What you need to do :: "pakai" appears in how many lines of the entries? State only the number.

The input ::
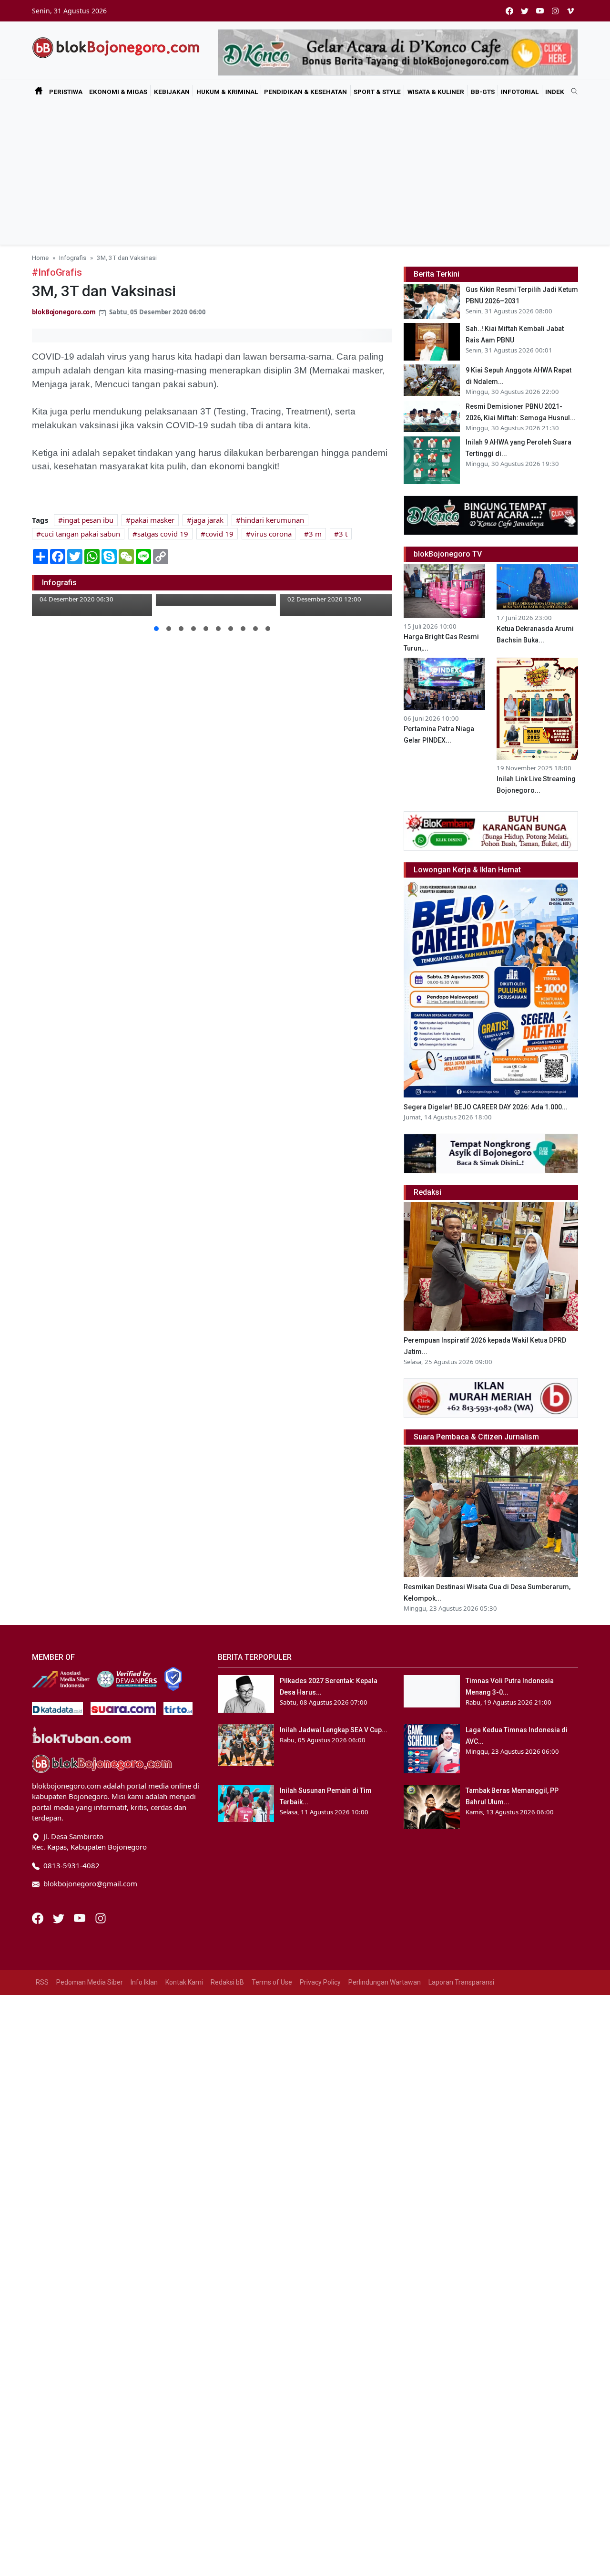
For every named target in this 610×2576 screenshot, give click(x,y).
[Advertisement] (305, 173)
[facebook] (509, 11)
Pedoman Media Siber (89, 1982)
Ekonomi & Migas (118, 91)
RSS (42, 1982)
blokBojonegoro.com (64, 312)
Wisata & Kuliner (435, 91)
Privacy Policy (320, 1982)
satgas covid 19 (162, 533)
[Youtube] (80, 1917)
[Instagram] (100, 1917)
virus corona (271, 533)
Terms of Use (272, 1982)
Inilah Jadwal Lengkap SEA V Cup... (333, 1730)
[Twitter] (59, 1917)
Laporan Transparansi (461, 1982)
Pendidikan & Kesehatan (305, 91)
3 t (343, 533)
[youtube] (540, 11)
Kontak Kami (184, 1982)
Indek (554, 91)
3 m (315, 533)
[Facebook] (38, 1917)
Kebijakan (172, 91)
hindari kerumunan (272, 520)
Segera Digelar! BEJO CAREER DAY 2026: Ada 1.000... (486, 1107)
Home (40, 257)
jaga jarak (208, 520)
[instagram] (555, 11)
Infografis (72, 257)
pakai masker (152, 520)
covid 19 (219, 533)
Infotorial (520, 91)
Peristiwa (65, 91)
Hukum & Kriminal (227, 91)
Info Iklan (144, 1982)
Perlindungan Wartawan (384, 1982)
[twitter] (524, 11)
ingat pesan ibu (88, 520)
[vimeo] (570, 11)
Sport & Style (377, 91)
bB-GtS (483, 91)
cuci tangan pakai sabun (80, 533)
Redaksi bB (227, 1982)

Expected answer :: 2